Carol wants to preserve objects rather than systems. She focuses on paintings, museums, and personal memory. When animals move freely, and human structures loosen, she experiences discomfort. When human control recedes, she perceives loss. She never seriously engages with the possibility that the planet might function better without constant management.
This is why the bison matters in Pluribus, and why the show keeps returning to it visually and thematically. The bison is not a symbol of wilderness or nostalgia. It is living history. Its near-extinction followed deliberate human action meant to clear land, erase Indigenous life, and make expansion easier. Its reappearance forces a confrontation with what that process actually looked like when it was successful.
Pluribus season one reinforces this idea elsewhere in quieter ways. When Manousos (Carlos-Manuel Vesga) challenges Carol by asking whether it is ethical to value an ant as much as a human, the question is not meant to provoke a debate over a moral hierarchy. It is meant to expose how perspective shifts when scale changes. From a certain vantage point, individual distinction collapses. Systems matter more than singular lives. Damage is measured by impact, not intent. Carol never seriously entertains that shift.
Action enforces change, making the abstract into something tangible and real. The bison’s return heralds this.

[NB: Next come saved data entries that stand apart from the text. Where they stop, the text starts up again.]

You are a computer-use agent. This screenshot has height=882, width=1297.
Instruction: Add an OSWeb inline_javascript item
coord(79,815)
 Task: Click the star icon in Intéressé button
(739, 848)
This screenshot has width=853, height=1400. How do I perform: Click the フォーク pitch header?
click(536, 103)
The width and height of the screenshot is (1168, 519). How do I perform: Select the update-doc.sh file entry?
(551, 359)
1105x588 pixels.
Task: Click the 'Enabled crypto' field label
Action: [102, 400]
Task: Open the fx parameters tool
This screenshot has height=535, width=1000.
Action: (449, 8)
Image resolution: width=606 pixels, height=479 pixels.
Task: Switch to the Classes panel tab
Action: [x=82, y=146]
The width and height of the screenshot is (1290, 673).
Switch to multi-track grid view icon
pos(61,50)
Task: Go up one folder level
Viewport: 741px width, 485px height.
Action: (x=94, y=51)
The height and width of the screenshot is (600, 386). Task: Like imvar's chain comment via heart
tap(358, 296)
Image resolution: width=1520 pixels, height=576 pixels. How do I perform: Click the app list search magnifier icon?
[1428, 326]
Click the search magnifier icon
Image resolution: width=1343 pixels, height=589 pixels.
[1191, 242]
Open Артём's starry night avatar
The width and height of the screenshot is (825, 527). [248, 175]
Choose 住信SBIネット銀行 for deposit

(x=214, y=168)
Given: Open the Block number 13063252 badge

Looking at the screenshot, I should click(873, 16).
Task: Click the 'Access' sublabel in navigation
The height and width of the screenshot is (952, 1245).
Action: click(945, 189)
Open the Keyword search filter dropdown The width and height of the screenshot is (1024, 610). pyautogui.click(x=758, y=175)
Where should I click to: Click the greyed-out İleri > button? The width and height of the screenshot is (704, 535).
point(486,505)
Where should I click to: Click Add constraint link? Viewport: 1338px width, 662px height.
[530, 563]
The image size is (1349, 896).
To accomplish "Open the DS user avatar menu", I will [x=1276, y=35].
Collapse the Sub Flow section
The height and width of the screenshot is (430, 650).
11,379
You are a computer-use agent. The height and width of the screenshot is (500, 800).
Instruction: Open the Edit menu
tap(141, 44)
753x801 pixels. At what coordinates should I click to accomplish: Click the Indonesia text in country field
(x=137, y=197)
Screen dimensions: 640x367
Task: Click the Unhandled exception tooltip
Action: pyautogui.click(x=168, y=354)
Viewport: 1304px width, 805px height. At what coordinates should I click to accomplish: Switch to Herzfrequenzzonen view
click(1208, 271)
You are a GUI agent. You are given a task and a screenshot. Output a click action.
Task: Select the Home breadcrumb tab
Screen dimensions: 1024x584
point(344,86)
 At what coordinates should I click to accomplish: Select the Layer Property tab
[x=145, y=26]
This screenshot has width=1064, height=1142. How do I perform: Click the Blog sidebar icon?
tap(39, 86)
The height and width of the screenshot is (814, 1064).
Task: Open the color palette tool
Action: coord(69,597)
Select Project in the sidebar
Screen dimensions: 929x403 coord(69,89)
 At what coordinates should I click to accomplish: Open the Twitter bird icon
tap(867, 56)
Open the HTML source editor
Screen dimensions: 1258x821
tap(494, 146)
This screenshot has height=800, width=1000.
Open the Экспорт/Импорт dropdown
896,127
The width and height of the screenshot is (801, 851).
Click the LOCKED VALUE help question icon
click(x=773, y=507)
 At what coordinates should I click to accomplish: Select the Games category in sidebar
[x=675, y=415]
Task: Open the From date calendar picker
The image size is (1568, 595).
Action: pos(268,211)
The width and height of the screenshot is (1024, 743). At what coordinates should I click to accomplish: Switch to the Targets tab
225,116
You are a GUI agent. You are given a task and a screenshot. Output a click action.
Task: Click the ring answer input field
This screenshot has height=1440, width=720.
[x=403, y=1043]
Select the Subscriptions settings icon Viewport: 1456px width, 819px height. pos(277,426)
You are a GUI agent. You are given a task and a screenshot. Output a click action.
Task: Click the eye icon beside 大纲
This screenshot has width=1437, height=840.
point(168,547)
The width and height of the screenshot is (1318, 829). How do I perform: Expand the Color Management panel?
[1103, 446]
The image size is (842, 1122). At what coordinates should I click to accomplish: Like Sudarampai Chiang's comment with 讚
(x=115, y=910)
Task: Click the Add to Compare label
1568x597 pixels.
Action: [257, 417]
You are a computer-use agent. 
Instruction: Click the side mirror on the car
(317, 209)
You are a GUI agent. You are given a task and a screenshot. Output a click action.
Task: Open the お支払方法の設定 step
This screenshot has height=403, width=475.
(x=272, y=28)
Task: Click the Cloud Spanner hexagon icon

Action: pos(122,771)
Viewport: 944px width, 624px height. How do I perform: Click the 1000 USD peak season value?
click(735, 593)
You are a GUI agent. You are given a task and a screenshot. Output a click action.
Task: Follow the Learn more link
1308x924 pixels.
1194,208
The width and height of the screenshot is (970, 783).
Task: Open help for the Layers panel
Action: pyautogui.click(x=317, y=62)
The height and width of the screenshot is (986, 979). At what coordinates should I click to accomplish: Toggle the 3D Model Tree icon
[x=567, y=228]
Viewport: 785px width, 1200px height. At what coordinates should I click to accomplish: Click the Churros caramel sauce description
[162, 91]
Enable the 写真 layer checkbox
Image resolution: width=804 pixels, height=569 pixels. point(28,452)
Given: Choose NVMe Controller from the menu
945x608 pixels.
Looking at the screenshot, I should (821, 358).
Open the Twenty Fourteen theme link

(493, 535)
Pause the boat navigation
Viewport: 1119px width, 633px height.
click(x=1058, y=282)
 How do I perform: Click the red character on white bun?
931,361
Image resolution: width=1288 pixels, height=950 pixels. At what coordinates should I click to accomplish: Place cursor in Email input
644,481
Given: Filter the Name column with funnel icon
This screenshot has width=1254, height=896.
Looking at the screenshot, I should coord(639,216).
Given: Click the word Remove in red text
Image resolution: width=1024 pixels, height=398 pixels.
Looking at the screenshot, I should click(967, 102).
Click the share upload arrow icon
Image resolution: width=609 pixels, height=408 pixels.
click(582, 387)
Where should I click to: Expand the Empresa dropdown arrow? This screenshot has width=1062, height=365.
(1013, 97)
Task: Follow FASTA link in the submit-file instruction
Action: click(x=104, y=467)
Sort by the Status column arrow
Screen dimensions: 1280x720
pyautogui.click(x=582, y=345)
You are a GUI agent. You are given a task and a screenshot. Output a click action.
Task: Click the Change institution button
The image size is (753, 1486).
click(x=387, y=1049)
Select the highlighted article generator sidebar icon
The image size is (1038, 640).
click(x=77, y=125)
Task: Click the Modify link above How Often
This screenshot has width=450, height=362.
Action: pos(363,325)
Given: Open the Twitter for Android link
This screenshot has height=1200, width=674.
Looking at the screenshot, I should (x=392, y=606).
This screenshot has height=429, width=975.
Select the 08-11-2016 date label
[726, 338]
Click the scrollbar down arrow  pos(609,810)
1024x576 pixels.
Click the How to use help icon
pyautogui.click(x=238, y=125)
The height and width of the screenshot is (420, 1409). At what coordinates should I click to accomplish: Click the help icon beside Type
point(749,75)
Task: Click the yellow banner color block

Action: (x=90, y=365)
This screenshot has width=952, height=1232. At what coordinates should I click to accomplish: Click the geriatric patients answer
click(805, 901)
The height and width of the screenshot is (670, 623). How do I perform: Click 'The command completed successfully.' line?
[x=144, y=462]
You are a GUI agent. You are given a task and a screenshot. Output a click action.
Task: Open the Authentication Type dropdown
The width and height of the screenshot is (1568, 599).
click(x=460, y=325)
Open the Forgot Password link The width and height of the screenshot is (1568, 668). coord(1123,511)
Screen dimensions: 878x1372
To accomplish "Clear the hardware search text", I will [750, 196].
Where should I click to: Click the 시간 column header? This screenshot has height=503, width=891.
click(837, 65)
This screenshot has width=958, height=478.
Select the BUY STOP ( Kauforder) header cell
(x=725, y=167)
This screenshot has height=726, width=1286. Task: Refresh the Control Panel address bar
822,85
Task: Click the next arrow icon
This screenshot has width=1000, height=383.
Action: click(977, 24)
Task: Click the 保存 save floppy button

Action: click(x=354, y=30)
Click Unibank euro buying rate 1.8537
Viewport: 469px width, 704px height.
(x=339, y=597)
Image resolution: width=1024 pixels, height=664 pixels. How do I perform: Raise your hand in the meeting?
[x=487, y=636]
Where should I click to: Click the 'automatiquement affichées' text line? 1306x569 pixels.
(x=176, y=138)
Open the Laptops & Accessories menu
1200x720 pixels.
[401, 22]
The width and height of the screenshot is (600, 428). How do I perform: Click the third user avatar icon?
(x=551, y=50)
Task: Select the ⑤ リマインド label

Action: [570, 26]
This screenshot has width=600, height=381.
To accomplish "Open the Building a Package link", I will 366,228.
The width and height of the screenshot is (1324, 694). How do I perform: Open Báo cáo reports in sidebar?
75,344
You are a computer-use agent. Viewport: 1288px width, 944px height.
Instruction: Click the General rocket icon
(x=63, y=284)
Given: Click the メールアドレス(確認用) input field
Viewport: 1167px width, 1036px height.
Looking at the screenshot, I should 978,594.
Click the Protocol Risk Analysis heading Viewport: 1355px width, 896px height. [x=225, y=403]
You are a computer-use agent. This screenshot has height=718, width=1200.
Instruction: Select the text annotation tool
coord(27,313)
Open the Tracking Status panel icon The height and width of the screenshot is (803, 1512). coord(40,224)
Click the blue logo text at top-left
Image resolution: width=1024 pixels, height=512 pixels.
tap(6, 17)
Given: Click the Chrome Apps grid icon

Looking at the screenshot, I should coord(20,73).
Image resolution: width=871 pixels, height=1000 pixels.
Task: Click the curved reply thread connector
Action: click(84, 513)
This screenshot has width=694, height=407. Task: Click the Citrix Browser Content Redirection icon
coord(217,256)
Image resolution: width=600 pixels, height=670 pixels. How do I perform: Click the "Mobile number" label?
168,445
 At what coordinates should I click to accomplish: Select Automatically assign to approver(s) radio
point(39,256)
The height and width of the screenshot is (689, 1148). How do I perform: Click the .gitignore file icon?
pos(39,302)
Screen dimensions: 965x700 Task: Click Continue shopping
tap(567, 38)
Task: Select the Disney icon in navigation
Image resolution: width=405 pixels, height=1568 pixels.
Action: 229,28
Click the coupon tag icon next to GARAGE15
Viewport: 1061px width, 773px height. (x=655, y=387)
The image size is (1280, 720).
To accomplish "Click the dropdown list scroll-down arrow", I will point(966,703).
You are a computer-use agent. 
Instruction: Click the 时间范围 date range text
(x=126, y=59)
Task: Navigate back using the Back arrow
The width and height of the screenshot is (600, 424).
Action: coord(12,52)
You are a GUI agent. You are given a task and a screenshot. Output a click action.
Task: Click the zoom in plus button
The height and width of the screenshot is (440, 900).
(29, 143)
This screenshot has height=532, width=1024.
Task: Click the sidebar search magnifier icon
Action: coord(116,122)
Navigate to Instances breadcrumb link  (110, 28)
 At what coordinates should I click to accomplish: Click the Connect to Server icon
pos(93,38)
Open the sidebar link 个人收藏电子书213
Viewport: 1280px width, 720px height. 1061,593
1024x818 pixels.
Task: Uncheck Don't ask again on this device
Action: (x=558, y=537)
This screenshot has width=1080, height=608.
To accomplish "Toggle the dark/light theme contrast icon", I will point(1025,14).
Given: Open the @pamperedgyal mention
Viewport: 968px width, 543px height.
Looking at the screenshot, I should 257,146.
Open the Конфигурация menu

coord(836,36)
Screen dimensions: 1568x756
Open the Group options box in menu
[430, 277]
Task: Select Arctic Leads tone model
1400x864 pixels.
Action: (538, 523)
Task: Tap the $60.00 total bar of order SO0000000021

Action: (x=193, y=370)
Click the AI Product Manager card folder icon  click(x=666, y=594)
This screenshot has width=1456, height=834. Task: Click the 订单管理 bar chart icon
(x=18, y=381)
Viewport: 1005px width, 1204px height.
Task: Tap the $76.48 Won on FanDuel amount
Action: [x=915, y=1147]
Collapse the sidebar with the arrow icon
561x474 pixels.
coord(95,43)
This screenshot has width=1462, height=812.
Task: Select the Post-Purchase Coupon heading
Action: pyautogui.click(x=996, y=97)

She worries about animals entering museums. She worries about art being damaged. She worries about food transport without accounting for how food systems already function at the planetary scale. She reacts to the idea of humans being processed by the Hive without ever reconciling that tens of billions of animals are killed each year to sustain human comfort. The concern is always framed around what feels wrong to her, not what has already been normalized.
Whether the Hive is understood as a caretaker, a regulator, or something closer to an experimenter, the underlying logic remains consistent. Human expansion and technological advancement have always come at the expense of the land.
Railroads, industrial agriculture, global trade, and extraction-based economies did not arise alongside ecological balance. They replaced it. Someone looking at Earth from far enough away would not see innovation, but the disruption humans have caused. From that perspective, humanity is not unique. It is invasive.

That does not make the show anti-human, nor does it turn the bison comparison into a moral accusation. It reframes the question entirely. The issue is not whether humans deserve to survive, but whether survival must always be defined by domination, expansion, and consumption. The bison did not get a say when those rules were applied to them. Humans now struggle with the same loss of agency.
Seeing ourselves as the bison changes how Pluribus reads. The signal no longer feels like an attack or a punishment, but an intervention; a limit imposed after damage crossed a threshold. Not because humans are evil, but because unchecked systems eventually destroy what sustains them.
Carol cannot sit with that possibility. She keeps centering herself, her grief, her discomfort, and her need for control. She preserves objects while ignoring systems. She hears loneliness where there is history and sees loss where there is recovery. Time and again, Pluribus places her in front of the evidence and lets her walk past it.
The bison does not walk past us. It stands there, on land reshaped for leisure, asking whether we recognize what happened when one species decided it was entitled to everything. And whether, when the roles begin to reverse, we can see ourselves clearly enough to understand why the signal was sent in the first place.